I am a historian, public history researcher, and writer helping the public better understand history and helping history professionals better understand the public.

As a scholar, my research focuses on the history of race, slavery, and culture in the United States and Atlantic World. I am currently a Kluge Fellow at the John W. Kluge Center at the Library of Congress, researching and writing a book about how generations of Americans have remembered and forgotten George Washington’s ties to slavery and its impact on his legacy. In my first book, Black Freedom in the Age of Slavery: Race, Status, and Identity in the Urban Americas (2020), I explored the lives of free people of color in in Charleston, South Carolina, and Cartagena de Indias, Colombia. My public history writing has appeared in the Washington Post, TIME, and Smithsonian Magazine, and elsewhere.

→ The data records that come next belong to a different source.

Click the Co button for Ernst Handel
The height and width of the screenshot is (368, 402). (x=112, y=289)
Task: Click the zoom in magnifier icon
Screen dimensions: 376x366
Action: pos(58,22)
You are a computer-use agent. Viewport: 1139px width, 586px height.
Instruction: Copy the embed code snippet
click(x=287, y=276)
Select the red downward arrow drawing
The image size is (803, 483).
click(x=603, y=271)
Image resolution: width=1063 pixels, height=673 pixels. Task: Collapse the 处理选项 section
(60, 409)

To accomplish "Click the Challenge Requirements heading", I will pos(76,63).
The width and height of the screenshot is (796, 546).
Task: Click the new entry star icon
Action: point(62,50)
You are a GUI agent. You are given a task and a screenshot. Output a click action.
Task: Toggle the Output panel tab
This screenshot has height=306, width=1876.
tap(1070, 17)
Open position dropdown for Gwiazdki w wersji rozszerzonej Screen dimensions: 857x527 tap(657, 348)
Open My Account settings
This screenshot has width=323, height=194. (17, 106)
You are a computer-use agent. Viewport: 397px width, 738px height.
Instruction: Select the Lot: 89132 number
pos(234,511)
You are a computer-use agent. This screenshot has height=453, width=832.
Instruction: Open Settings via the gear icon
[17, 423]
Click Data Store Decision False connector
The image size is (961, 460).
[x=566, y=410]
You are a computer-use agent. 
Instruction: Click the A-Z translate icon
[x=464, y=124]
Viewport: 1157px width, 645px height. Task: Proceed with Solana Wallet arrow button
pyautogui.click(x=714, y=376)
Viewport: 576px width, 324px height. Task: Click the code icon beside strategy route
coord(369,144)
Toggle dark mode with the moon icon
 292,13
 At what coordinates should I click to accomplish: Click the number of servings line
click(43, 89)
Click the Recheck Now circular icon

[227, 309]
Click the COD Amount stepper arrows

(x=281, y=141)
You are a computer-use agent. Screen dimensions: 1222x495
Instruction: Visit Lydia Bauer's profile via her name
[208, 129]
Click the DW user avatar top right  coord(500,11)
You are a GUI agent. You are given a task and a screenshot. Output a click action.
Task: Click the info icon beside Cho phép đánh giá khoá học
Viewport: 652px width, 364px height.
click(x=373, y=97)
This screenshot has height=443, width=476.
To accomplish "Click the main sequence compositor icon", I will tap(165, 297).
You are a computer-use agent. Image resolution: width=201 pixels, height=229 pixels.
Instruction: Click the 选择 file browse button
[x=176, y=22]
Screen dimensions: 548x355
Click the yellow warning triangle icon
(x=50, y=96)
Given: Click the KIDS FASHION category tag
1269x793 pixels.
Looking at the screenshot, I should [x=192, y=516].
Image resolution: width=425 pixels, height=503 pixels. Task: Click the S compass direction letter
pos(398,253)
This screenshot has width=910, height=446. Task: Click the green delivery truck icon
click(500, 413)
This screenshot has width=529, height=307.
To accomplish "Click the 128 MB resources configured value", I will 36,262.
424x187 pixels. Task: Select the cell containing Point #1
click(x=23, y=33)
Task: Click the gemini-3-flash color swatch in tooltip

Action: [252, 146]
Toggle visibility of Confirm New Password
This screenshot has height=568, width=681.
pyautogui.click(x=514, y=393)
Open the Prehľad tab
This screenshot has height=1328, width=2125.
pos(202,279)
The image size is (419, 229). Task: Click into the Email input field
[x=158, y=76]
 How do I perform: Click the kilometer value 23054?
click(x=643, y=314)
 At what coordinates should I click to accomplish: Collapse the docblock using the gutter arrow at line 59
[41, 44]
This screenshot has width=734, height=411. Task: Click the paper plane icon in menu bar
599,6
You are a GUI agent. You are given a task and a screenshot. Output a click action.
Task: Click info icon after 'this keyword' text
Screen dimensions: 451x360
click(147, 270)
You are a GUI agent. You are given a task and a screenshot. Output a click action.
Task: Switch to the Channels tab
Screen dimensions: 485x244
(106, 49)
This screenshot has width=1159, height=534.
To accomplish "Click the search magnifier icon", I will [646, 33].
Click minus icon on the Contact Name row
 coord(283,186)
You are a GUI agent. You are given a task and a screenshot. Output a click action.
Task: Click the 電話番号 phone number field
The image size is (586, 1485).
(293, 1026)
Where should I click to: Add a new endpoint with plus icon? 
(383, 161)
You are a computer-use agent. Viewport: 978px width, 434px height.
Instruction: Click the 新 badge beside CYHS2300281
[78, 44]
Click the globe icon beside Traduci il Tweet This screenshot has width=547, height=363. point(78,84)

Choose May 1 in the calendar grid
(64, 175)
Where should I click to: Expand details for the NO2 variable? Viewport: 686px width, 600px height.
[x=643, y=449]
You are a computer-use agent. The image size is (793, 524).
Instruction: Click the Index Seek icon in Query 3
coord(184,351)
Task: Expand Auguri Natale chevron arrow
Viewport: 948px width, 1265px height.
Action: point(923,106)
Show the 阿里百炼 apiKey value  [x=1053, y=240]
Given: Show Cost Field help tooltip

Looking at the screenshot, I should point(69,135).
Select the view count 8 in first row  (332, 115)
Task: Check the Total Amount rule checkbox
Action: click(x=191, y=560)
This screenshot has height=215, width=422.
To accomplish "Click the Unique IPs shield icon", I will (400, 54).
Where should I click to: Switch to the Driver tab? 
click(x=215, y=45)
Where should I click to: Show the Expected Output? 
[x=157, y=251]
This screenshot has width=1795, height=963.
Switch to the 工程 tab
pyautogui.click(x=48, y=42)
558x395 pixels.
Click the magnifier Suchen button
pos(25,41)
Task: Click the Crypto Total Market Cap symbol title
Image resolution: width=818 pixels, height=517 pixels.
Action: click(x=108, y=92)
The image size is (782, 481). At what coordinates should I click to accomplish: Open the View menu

As a public history researcher, I investigate the state of the U.S. public history community and history’s role in American life. I serve as the Director of the Public History Research Lab at the American Association for State and Local History—the national professional association for public history institutions and professionals—where I help connect emerging research with history practitioners across the country. In addition to researching the field, I lead national planning and resource development efforts to prepare the public history field for the U.S. 250th anniversary in 2026, and manage other special initiatives that serve history museums, historic sites, and others in the public history community.

I have a Ph.D. in history from Rice University. I’m a New Jersey native currently living outside Washington, DC.